--- Problem statement ---
Print the data that follows, exactly and completely.

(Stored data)
*** Begin section ***
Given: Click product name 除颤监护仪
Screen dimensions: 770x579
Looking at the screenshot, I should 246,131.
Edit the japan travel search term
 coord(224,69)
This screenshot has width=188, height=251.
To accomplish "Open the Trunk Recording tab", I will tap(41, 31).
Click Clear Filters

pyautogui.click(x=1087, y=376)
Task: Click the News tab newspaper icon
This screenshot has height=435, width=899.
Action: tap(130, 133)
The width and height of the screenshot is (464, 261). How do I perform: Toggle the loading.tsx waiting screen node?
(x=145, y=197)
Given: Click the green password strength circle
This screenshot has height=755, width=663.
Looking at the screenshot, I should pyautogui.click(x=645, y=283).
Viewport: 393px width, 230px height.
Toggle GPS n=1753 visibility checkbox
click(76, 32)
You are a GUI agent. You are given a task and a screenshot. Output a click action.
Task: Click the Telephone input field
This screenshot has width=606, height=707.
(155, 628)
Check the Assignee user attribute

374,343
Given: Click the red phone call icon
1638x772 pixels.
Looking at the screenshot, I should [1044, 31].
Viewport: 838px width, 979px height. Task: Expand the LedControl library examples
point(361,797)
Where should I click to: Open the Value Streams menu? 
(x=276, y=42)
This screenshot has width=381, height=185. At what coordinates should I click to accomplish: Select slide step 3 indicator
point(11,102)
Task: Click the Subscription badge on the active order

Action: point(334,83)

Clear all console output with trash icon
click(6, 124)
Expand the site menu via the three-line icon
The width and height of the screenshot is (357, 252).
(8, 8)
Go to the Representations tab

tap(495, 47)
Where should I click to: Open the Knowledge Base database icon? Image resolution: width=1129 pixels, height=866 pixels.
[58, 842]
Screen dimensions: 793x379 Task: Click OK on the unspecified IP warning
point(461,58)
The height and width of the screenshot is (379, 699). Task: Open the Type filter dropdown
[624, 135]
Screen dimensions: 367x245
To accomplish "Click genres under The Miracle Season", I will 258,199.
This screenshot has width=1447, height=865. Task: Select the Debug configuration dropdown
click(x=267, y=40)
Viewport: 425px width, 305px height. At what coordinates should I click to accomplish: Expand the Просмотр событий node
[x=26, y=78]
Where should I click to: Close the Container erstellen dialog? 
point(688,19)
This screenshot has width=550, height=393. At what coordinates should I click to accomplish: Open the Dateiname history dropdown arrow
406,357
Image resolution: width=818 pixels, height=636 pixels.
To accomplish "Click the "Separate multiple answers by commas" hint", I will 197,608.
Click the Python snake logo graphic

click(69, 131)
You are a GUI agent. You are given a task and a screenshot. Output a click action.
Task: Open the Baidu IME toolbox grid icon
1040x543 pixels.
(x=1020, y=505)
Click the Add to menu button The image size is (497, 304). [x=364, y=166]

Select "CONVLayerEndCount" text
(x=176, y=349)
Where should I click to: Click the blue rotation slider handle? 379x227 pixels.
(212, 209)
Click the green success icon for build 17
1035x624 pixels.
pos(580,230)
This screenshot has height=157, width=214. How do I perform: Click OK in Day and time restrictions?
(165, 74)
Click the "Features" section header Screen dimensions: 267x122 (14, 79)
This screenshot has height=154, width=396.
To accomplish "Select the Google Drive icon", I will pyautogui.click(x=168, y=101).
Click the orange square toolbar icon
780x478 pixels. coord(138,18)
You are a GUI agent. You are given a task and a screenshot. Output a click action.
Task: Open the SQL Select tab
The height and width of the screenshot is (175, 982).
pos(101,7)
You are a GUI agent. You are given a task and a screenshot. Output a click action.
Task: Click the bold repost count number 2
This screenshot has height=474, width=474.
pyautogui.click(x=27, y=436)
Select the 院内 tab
*** End section ***
--- Result of the task ---
Given: Click product name 除颤监护仪
Screen dimensions: 770x579
Looking at the screenshot, I should 246,131.
Edit the japan travel search term
 coord(224,69)
This screenshot has width=188, height=251.
To accomplish "Open the Trunk Recording tab", I will tap(41, 31).
Click Clear Filters

pyautogui.click(x=1087, y=376)
Task: Click the News tab newspaper icon
This screenshot has height=435, width=899.
Action: tap(130, 133)
The width and height of the screenshot is (464, 261). How do I perform: Toggle the loading.tsx waiting screen node?
(x=145, y=197)
Given: Click the green password strength circle
This screenshot has height=755, width=663.
Looking at the screenshot, I should pyautogui.click(x=645, y=283).
Viewport: 393px width, 230px height.
Toggle GPS n=1753 visibility checkbox
click(76, 32)
You are a GUI agent. You are given a task and a screenshot. Output a click action.
Task: Click the Telephone input field
This screenshot has width=606, height=707.
(155, 628)
Check the Assignee user attribute

374,343
Given: Click the red phone call icon
1638x772 pixels.
Looking at the screenshot, I should [1044, 31].
Viewport: 838px width, 979px height. Task: Expand the LedControl library examples
point(361,797)
Where should I click to: Open the Value Streams menu? 
(x=276, y=42)
This screenshot has width=381, height=185. At what coordinates should I click to accomplish: Select slide step 3 indicator
point(11,102)
Task: Click the Subscription badge on the active order

Action: point(334,83)

Clear all console output with trash icon
click(6, 124)
Expand the site menu via the three-line icon
The width and height of the screenshot is (357, 252).
(8, 8)
Go to the Representations tab

tap(495, 47)
Where should I click to: Open the Knowledge Base database icon? Image resolution: width=1129 pixels, height=866 pixels.
[58, 842]
Screen dimensions: 793x379 Task: Click OK on the unspecified IP warning
point(461,58)
The height and width of the screenshot is (379, 699). Task: Open the Type filter dropdown
[624, 135]
Screen dimensions: 367x245
To accomplish "Click genres under The Miracle Season", I will 258,199.
This screenshot has width=1447, height=865. Task: Select the Debug configuration dropdown
click(x=267, y=40)
Viewport: 425px width, 305px height. At what coordinates should I click to accomplish: Expand the Просмотр событий node
[x=26, y=78]
Where should I click to: Close the Container erstellen dialog? 
point(688,19)
This screenshot has width=550, height=393. At what coordinates should I click to accomplish: Open the Dateiname history dropdown arrow
406,357
Image resolution: width=818 pixels, height=636 pixels.
To accomplish "Click the "Separate multiple answers by commas" hint", I will 197,608.
Click the Python snake logo graphic

click(69, 131)
You are a GUI agent. You are given a task and a screenshot. Output a click action.
Task: Open the Baidu IME toolbox grid icon
1040x543 pixels.
(x=1020, y=505)
Click the Add to menu button The image size is (497, 304). [x=364, y=166]

Select "CONVLayerEndCount" text
(x=176, y=349)
Where should I click to: Click the blue rotation slider handle? 379x227 pixels.
(212, 209)
Click the green success icon for build 17
1035x624 pixels.
pos(580,230)
This screenshot has height=157, width=214. How do I perform: Click OK in Day and time restrictions?
(165, 74)
Click the "Features" section header Screen dimensions: 267x122 (14, 79)
This screenshot has height=154, width=396.
To accomplish "Select the Google Drive icon", I will pyautogui.click(x=168, y=101).
Click the orange square toolbar icon
780x478 pixels. coord(138,18)
You are a GUI agent. You are given a task and a screenshot. Output a click action.
Task: Open the SQL Select tab
The height and width of the screenshot is (175, 982).
pos(101,7)
You are a GUI agent. You are given a task and a screenshot. Output a click action.
Task: Click the bold repost count number 2
This screenshot has height=474, width=474.
pyautogui.click(x=27, y=436)
Select the 院内 tab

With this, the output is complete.